On the Convergence of Non-Integer Linear Hopf Flow

TL;DR

This paper investigates the convergence behavior of a non-integer linear Hopf flow on rotationally symmetric surfaces, showing conditions under which the flow converges to round or non-round spheres using spectral theory.

Contribution

It extends the understanding of linear Hopf flows to non-integer coefficient cases, providing convergence criteria and spectral analysis methods.

Findings

Flow converges to a round sphere if focal points coincide.

Flow converges to a non-round Hopf sphere otherwise.

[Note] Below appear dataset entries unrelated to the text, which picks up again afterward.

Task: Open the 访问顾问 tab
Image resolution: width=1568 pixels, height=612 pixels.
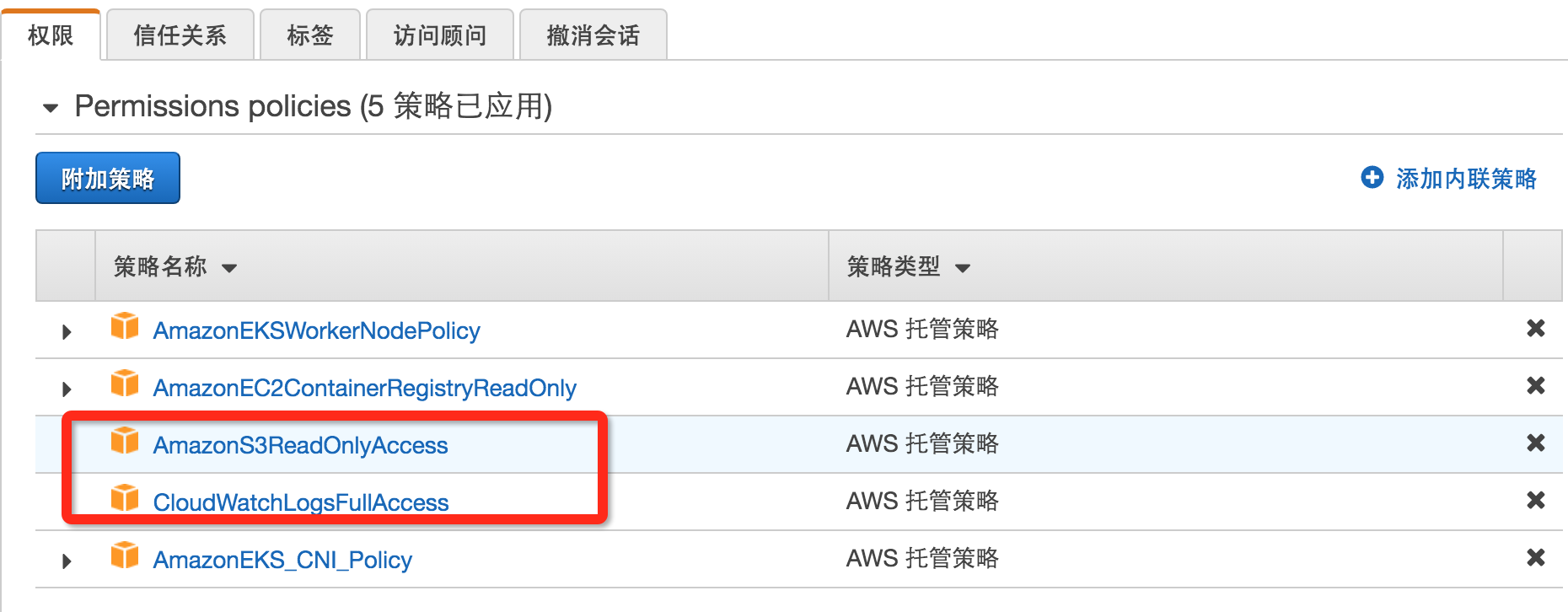Action: (440, 35)
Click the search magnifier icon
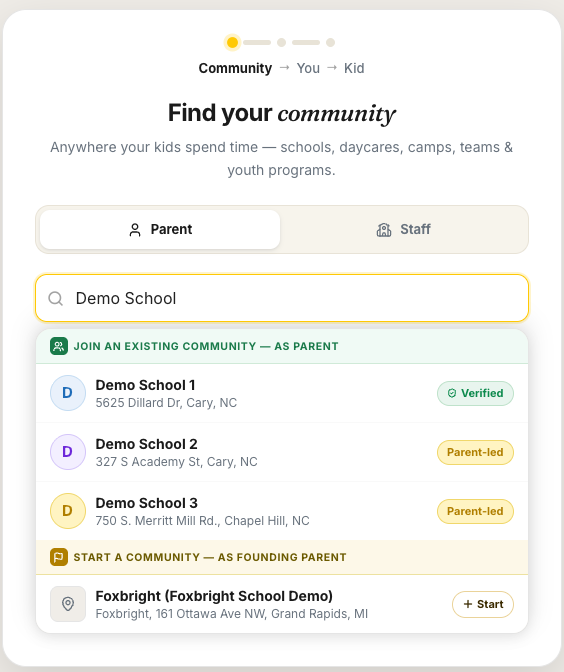This screenshot has height=672, width=564. pyautogui.click(x=56, y=298)
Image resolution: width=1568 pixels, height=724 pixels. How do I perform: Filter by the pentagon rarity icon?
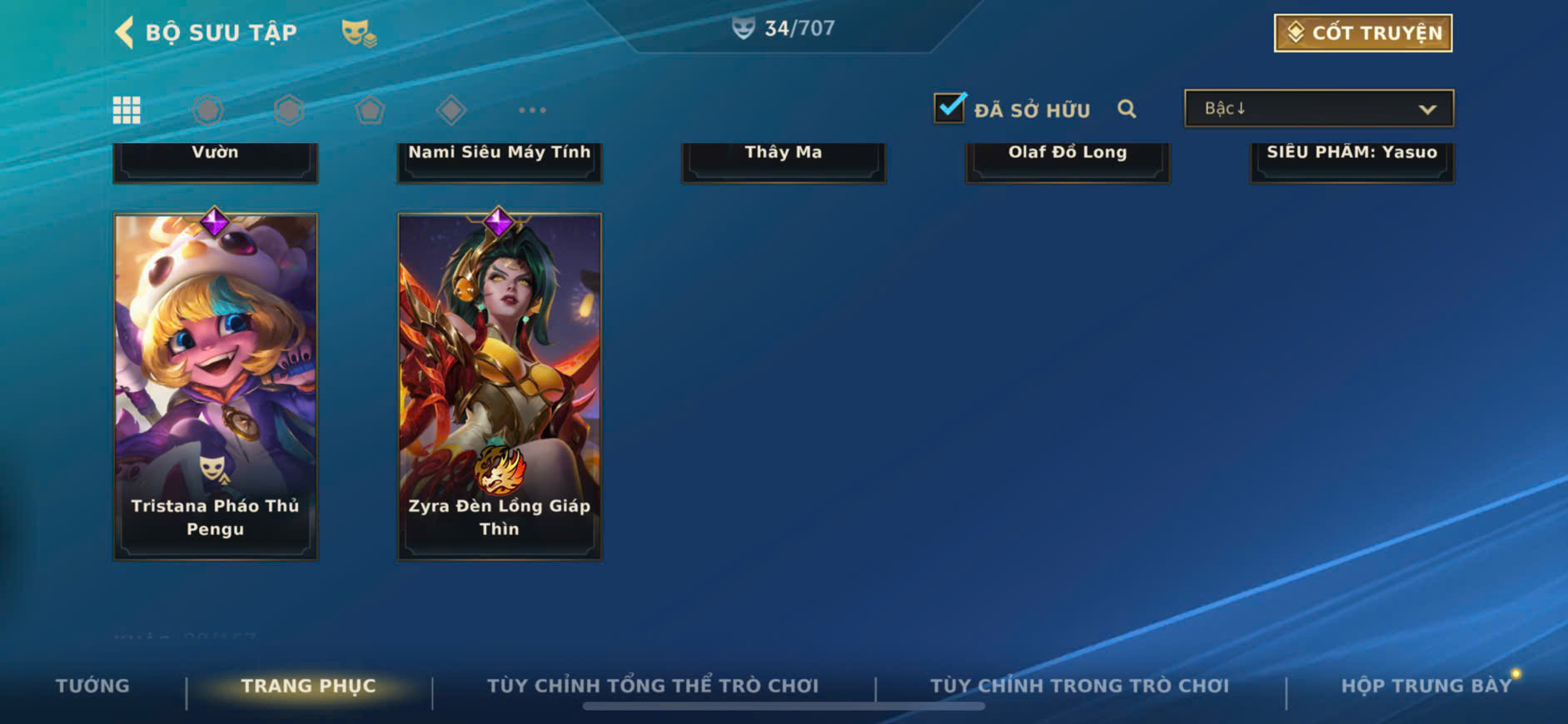pos(370,110)
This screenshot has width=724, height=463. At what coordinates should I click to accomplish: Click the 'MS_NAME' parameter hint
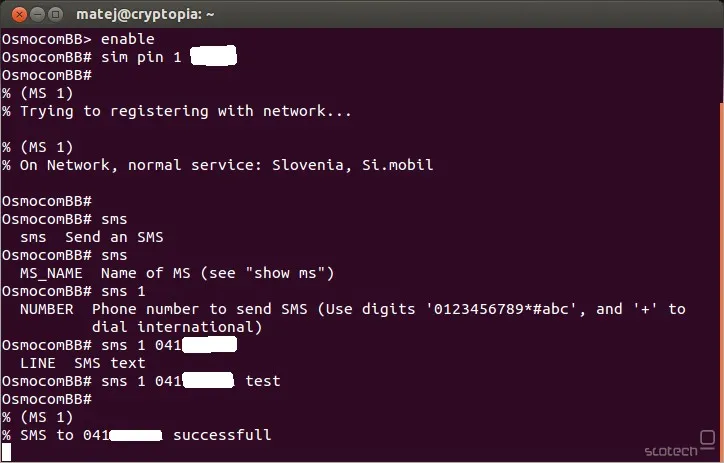tap(51, 273)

Spectral theory is used to prove convergence properties.

Abstract

The evolution of a rotationally symmetric surface by a linear combination of its radii of curvature equation is considered. It is known that if the coefficients form certain integer ratios the flow is smooth and can be integrated explicitly. In this paper the non-integer case is considered for certain values of the coefficients and with mild analytic restrictions on the initial surface. We prove that if the focal points at the north and south poles on the initial surface coincide, the flow converges to a round sphere. Otherwise the flow converges to a non-round Hopf sphere. Conditions on the fall-off of the astigmatism at the poles of the initial surface are also given that ensure the convergence of the flow. The proof uses the spectral theory of singular Sturm-Liouville operators to construct an eigenbasis for an appropriate space in which the evolution is shown to converge.